グローバル時代に期待される人材とは 〜地域創生のために〜

 2018年6月、カリフォルニア大学サンディエゴ校の當作靖彦教授による「グローバル時代に期待される人材とは〜地域創生のために〜」というタイトルの講演会が福井大学にて開催されました。

 

 かめのり財団では、カリフォルニア大学サンディエゴ校の當作靖彦教授を米国より招聘し、6月26日(火)には福井大学教育学部附属義務教育学校で中学生230名を対象に、翌27日(水)には福井大学において講演会を実施しました。福井大学では学生のみならず、学長、副学長、学部長なども参加され、アメリカ在住40年、日本を始めアジア各国でも活躍されるグローバルリーダーの一人、當作教授の話を聞いていただきました。
 當作教授は、カリフォルニア大学での最近の話題から話を始めました。
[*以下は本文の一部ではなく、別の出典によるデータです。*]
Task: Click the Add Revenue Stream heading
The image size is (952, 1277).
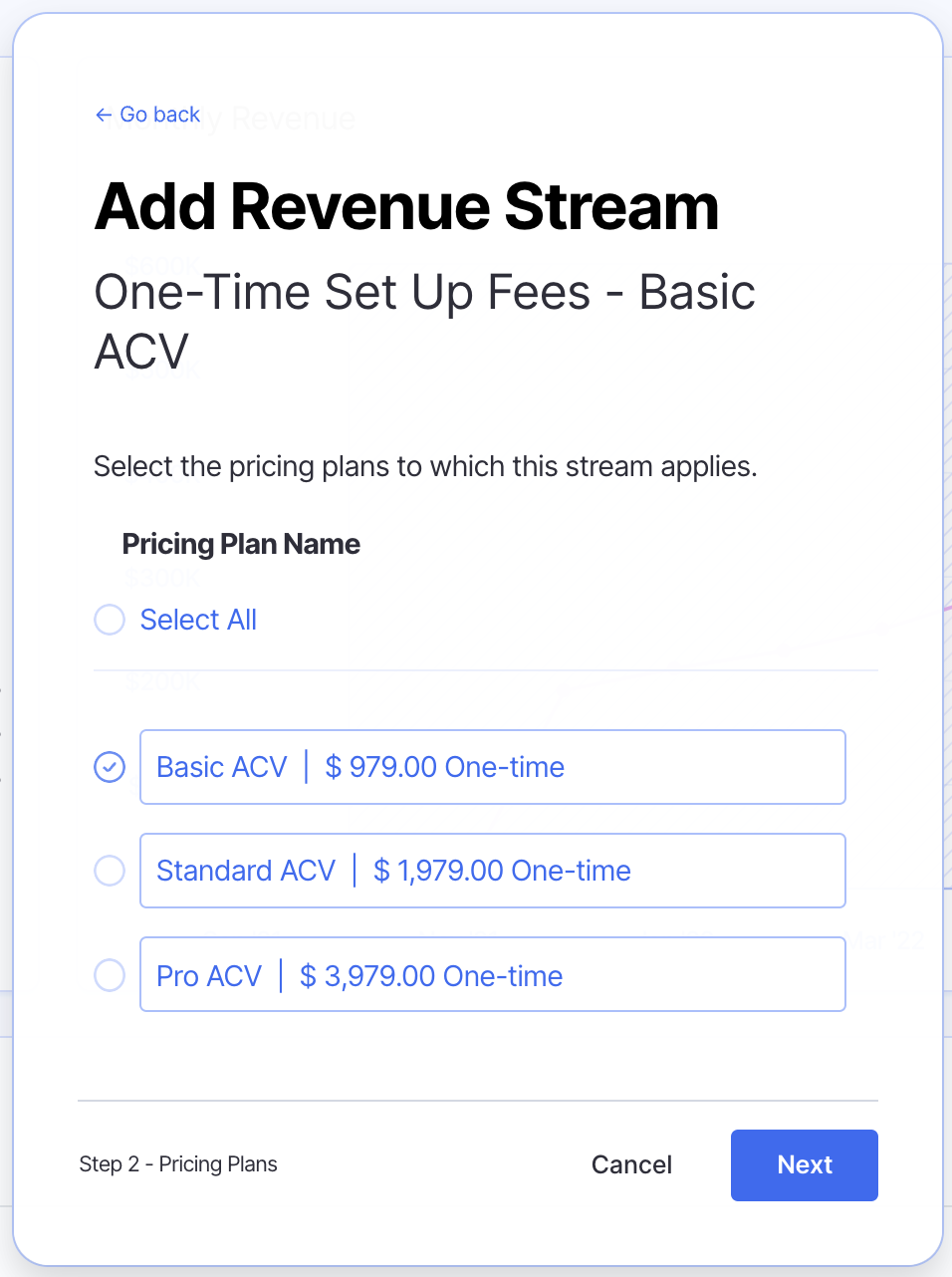Action: [x=406, y=206]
医学部では、医者を育てる教育法が非常に変わってきているそうです。というのも今は、手術の80%をロボットがする、まもなく100%になるのだから手術の練習をする必要がない。また「ナノ分子」を血管の中に入れると、それが体の中を巡りながらいろいろな情報を集めてきて、血管のこのあたりが詰まり気味になっているなんてことがわかるので、聴診器を当てて診断をする必要がなくなる。むしろ倒れる前に治療ができるようになるのだそうです。その技術はGoogleがもっていて、カリフォルニアではすでに実験が始まっているばかりか、やがては3億の米国人にナノ分子を入れて膨大なビッグデータを取ろうとしている。だから、これからの医者は集まったデータからそれを統計的に処理し分析をする、そんな数学的な力の方が重要になるというのです。つまり、世界が変わればそこで働く人たちに必要な資質も変わってくるというわけです。
 21世紀は最も象徴的に「グローバル時代」といわれていますが、それはインターネットなどの技術の発展によるもので、今後はますますテクノロジー優先社会となり、社会は急速に非常に大きく変化してゆくと、事例を挙げながら説明されました。
 カリフォルニアではすでに車の無人運転が始まっているように、AI(人工知能)の発達はめざましく、2045年にはAIが人間の知能を超えるとさえいわれている。インターネットによる情報化の進展もすさまじく、人類の歴史が始まってから2003年までの全世界の情報量が500億GBなのに、今はたった1分間で500億GBの情報量が飛び交っている。しかも情報量の75%は個人が発信しているので、世界中の個人同士がつながりやすい時代になっている。さらにGoogleやカード会社の検索履歴などのビッグデータを分析することで、誰が何にお金を使うのかなどの膨大な個人情報が集積され始めています。
以上のような技術の進化によって、2030年には、今の職業の80%をAI、ロボット、コンピューターがするようになる。しかし一方で、1年に7~8億円も稼ぐユーチューバーが誕生したように「情報を見つけ出して分析し、それを効果的かつ効率的に使い変化を生み出す、これが21世紀のインテリジェンスだ」といわれているそうです。
 では「21世紀を生き抜くために必要なスキルとは何か」、これについてはOECDをはじめ、各国でも研究され公表されていますが、中でももっとも重要な能力として次のように語り、講演の締めくくりとされました。21世紀の厳しい時代を切り開くイノベーションを興すためには、優秀な人材だけを登用するよりも、「多様性」=多様な文化、宗教、価値観等をもった人たちで協働していくことが大きなカギであり、そのためには「共感力」=自分とは全く異なる人の考え、気持ちを理解する力が最も大切だ、と言うことでした。

報告:悠プランニング 山本加津子
 
 
當作 靖彦(とうさく やすひこ)
カリフォルニア大学サンディエゴ校教授。言語学博士。グローバル政策戦略大学院外国語プログラムディレクター、学部日本語プログラムディレクター。米国ナショナルスタンダーズ理事会日本語代表、米国日本語教育学会元会長など、米国における日本語教育の要職を歴任。著書に「NIPPON3.0の処方箋」(講談社)など多数。